Task to carry out. Every line holding "will" should be copied from the records below.

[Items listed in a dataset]
"""
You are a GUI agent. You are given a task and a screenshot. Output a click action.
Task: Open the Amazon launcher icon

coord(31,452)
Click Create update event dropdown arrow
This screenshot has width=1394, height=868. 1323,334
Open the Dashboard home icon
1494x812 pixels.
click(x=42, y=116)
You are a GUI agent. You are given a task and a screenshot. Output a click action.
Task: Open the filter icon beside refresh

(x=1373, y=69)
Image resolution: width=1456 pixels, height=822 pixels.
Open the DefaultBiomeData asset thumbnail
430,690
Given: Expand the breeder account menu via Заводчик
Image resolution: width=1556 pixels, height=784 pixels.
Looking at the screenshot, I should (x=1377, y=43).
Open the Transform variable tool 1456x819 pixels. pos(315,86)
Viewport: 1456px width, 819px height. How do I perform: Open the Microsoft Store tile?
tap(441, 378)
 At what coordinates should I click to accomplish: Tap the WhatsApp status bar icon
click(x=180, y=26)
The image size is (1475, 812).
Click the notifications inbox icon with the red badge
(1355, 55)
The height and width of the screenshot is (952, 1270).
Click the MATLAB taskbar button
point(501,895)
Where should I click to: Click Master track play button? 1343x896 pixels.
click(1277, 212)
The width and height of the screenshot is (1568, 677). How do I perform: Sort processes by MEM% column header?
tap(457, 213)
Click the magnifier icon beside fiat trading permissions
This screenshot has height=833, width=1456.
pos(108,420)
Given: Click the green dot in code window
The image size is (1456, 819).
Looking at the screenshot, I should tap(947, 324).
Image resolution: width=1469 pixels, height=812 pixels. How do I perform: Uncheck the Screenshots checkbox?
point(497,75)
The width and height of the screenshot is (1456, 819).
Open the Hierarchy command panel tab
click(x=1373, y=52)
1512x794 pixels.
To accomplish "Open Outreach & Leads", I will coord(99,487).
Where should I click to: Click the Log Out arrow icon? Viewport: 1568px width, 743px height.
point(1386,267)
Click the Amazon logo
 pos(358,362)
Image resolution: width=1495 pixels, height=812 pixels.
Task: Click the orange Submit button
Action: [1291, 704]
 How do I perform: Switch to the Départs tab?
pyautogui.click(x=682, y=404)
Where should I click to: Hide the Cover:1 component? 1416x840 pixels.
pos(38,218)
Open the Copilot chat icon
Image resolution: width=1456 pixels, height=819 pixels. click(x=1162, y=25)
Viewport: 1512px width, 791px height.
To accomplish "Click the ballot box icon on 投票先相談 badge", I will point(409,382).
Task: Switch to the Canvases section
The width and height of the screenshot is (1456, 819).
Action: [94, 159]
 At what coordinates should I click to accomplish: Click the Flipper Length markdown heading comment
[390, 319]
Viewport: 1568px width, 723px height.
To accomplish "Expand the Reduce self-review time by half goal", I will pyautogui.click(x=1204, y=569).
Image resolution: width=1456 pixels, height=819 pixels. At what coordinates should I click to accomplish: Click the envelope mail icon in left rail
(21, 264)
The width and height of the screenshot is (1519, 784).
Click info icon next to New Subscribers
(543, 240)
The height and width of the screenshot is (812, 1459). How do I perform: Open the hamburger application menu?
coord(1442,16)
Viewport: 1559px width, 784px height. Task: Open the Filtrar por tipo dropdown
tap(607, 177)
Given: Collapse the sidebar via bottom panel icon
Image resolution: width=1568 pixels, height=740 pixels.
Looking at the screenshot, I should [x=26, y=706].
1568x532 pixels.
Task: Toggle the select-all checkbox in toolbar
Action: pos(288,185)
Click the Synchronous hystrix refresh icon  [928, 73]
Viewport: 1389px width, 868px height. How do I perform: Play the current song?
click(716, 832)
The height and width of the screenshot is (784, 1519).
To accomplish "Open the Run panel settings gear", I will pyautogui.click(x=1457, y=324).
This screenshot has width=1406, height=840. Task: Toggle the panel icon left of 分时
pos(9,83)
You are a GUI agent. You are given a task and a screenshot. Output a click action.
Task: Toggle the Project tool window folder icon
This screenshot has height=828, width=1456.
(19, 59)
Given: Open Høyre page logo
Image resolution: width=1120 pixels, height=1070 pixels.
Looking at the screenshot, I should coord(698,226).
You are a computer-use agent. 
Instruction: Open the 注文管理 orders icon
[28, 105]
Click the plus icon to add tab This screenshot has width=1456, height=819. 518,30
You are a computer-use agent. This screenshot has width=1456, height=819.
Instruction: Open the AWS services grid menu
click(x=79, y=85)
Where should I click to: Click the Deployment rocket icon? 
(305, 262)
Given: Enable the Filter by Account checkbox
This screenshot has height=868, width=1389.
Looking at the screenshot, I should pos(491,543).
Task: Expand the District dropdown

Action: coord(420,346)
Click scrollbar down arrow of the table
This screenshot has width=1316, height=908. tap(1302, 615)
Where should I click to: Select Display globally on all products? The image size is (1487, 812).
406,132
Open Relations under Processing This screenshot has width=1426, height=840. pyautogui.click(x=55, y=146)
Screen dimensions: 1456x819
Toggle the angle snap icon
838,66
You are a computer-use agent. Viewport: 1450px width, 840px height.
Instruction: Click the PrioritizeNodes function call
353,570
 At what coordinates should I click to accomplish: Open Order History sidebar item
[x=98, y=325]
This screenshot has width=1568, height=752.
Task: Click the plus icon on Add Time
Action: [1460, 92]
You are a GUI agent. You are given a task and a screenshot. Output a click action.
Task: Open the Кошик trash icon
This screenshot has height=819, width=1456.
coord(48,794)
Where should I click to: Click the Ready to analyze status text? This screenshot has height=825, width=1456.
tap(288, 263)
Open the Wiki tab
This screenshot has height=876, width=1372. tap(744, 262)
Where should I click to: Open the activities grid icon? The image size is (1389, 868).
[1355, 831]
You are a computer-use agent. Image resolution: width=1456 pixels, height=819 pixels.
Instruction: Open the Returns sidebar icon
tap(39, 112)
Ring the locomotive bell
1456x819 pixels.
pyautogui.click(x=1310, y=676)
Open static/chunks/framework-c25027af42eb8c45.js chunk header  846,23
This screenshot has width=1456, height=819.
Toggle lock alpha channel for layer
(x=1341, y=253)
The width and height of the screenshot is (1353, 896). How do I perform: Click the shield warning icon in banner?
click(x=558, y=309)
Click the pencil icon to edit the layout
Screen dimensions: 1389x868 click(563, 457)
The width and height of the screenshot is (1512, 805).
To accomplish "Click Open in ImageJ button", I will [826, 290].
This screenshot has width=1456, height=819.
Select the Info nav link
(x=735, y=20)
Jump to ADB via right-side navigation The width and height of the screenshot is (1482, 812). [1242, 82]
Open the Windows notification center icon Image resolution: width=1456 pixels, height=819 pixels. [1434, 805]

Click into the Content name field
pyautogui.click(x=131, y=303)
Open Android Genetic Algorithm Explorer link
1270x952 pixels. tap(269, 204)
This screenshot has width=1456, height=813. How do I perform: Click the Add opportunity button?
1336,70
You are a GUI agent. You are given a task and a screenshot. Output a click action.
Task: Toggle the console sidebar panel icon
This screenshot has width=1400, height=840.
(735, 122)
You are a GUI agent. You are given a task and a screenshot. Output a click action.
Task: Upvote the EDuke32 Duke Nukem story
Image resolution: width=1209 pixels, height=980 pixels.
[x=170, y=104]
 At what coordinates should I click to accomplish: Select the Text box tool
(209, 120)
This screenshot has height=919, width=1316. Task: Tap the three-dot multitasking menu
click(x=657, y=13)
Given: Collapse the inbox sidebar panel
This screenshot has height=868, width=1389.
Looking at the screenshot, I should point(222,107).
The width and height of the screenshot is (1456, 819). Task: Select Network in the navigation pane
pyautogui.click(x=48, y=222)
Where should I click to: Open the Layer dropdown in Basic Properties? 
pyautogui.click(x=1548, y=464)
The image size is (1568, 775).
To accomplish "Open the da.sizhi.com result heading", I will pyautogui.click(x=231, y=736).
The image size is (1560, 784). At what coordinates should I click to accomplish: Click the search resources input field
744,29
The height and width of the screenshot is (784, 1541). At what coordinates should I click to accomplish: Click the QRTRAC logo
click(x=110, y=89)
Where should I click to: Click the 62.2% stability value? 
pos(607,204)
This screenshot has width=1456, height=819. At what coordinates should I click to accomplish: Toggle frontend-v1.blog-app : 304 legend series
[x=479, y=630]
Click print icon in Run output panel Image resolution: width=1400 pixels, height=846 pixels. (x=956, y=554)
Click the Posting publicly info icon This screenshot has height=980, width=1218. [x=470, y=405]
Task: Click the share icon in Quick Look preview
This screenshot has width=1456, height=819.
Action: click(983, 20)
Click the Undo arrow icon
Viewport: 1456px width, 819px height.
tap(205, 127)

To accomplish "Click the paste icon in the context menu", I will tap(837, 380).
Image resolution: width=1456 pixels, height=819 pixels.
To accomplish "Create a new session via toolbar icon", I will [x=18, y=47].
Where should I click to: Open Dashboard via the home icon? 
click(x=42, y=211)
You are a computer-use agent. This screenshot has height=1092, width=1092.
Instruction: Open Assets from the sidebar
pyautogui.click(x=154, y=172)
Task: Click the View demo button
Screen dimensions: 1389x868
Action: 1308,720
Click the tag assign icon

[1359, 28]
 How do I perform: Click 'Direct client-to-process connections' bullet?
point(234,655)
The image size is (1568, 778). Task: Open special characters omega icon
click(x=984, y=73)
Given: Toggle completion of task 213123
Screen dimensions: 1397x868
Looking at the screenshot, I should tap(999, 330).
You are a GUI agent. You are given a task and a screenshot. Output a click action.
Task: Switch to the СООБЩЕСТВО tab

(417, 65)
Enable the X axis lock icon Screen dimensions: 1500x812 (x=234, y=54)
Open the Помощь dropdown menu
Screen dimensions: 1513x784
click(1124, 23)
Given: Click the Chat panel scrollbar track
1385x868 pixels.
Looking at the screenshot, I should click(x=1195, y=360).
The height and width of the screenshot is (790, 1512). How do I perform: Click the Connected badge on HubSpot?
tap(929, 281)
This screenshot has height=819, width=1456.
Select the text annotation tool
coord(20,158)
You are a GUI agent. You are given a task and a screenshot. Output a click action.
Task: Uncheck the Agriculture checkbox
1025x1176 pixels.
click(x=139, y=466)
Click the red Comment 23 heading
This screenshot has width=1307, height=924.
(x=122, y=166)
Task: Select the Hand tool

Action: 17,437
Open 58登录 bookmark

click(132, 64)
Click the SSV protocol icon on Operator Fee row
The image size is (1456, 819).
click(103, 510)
"""
Answer area.
To accomplish "Open Outreach & Leads", I will coord(99,487).
To accomplish "Click the ballot box icon on 投票先相談 badge", I will point(409,382).
To accomplish "Expand the Reduce self-review time by half goal", I will pyautogui.click(x=1204, y=569).
To accomplish "Open the Run panel settings gear", I will pyautogui.click(x=1457, y=324).
To accomplish "Click Open in ImageJ button", I will [826, 290].
To accomplish "Open the da.sizhi.com result heading", I will pyautogui.click(x=231, y=736).
To accomplish "Click the paste icon in the context menu", I will tap(837, 380).
To accomplish "Create a new session via toolbar icon", I will [x=18, y=47].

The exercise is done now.